Die Ankündigung des Logistikkonzerns Amazon, das Einstiegsgehalt für unqualifizierte Arbeiter auf 15 Euro anzuheben[1], klingt erst mal gut: Das Unternehmen zahlt künftig deutlich über Mindestlohn und liegt sogar auf dem von Olaf Scholz geforderten Niveau. Hat der Konzern also ein soziales Gewissen entwickelt? Wohl kaum, es bleibt schließlich ein profitorientiertes Unternehmen. Das zeigt sich schon daran, dass die zahlreichen Paketzusteller*innen der vielen Subunternehmen, die für Amazon unterwegs sind, leer ausgehen.

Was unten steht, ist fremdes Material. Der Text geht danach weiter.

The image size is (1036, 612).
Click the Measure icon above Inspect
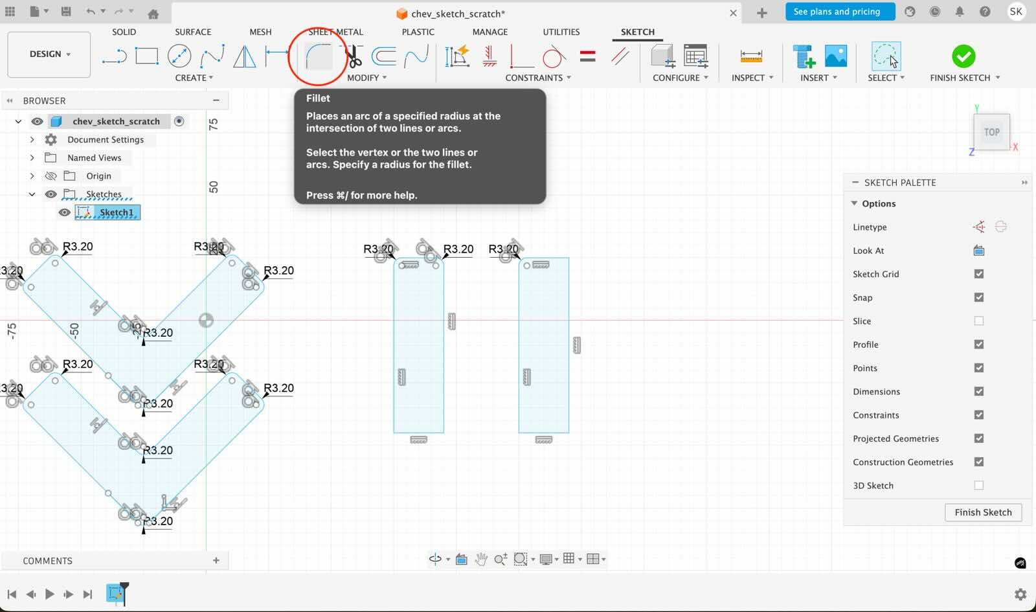751,56

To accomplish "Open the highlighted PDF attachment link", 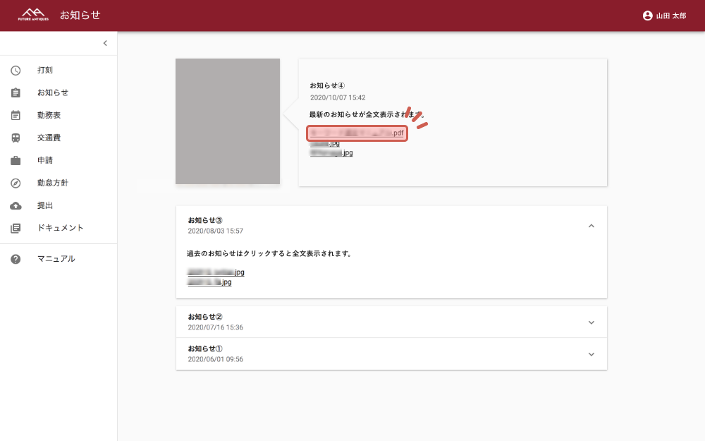I will 357,133.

Hinter der Entscheidung steckt vielmehr betriebliches Kalkül: Das Unternehmen will expandieren und konkurriert mit anderen um Firmen um Arbeitskräfte. Das – gepaart mit der hohen Inflation – hatte der Gewerkschaft Verdi zuletzt Momentum und viele neue Mitglieder[2] beschert, nicht nur bei Amazon. Zahlreiche erfolgreiche Arbeitskämpfe führten zum Abschluss neuer Tarifverträge. Und so konnte zumindest der dramatische Abwärtstrend mit Blick auf die Tarifbindung abgeschwächt werden. Dass Amazon die Ablehnung eines Tarifvertrags dabei auch mit Verweis auf diesen Trend begründet, ist zynisch und unterstreicht den dringenden Handlungsbedarf, der gewerkschaftlichen Druck erfordert.
Um nun gleichzeitig Verdi in ihrem Kampf um einen Tarifvertrag[3] den Wind aus den Segeln zu nehmen und neue Beschäftigte anzulocken, erkauft sich der Konzern die Gunst der Niedriglöhner mit einer klassischen Finte. Die aber könnte die Arbeiter*innen später teuer zu stehen kommen.